"Persona" di Ingmar Bergman (1966) - Il film amato da Susan Sontag

 

Bibi Andersson e Liv Ullmann in "Persona"


"Persona" è tra i capolavori della storia del cinema e la pellicola più d'avanguardia del regista. La scrittrice e filosofa americana Susan Sontag lo considerava uno dei film migliori in assoluto. Ma è anche tra i preferiti del cineasta russo Andrej Tarkovskij. "Persona" è stato fonte d'ispirazione per autori come David Lynch e Woody AllenBergman scrisse la sceneggiatura durante un ricovero in ospedale: s'ispirò alla profonda amicizia che avevano le protagoniste, Liv Ullmann e Bibi Andersson, che fisicamente si somigliavano anche. 

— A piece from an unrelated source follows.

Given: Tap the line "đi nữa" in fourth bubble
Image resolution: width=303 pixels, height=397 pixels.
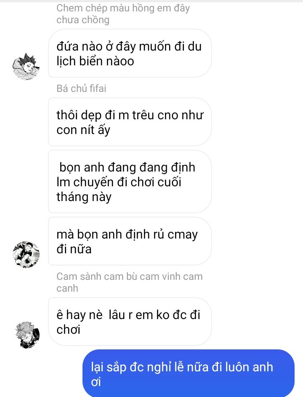Looking at the screenshot, I should coord(74,249).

Visioni oniriche. Una trama scarna intricata al contempo. Elisabet Vogler (Liv Ullmann) mentre è in scena a recitare l'Elettra di colpo ammutolisce: è presa da una gran voglia di ridere. Così Elisabet si trincera dietro il silenzio. Forse perché ogni parola è menzogna. Ma il "verbo" è anche calore. Elisabet è quindi gelida; volto dolce, sguardo severo, sconcertante: in lei alberga un che di inquietante. Se ne prende cura Alma, infermiera chiamata a sciogliere i nodi di Elisabet, tormentata, impenetrabile. Alma (una fantastica Bibi Andersson) porta Elisabet in una villa isolata affacciata sul mare. Trascorrono giorni insieme, in un'intima quotidianità: letture, passeggiate, chiacchiere nottetempo. Alma apre la sua anima (anima è proprio il significato di Alma). Racconta all'amica/paziente segreti nascosti; ciò che non ha mai rivelato: tradimenti, amori folli e carnali. Elisabet è uno specchio: il suo specchio. Elisabet, silente, sibillina. Alma se ne sente attratta, in lei si amalgama. Alma discorre, ragiona. Monologhi densi, come in teatro (l'impianto del film è teatrale, August Strindberg fonte d'ispirazione) in un gioco delle parti in cui l'attrice (Elisabet) è spettatrice e ascolta e annota (Elisabet riporta le cose di Alma in una lettera indirizzata a una terza persona, spezzando la fiducia). Elisabet appare indifferente ma non lo è. Ascoltando Alma a lei si sovrappone e le due convergono: una sola persona e un'unica immagine; plasticamente. Si consumano e si azzannano, il sangue scorre dal naso e da un braccio. Gli eventi procedono ambigui e il fascino è lo stesso d'un thriller o d'un giallo in cui si attende che la verità venga a galla.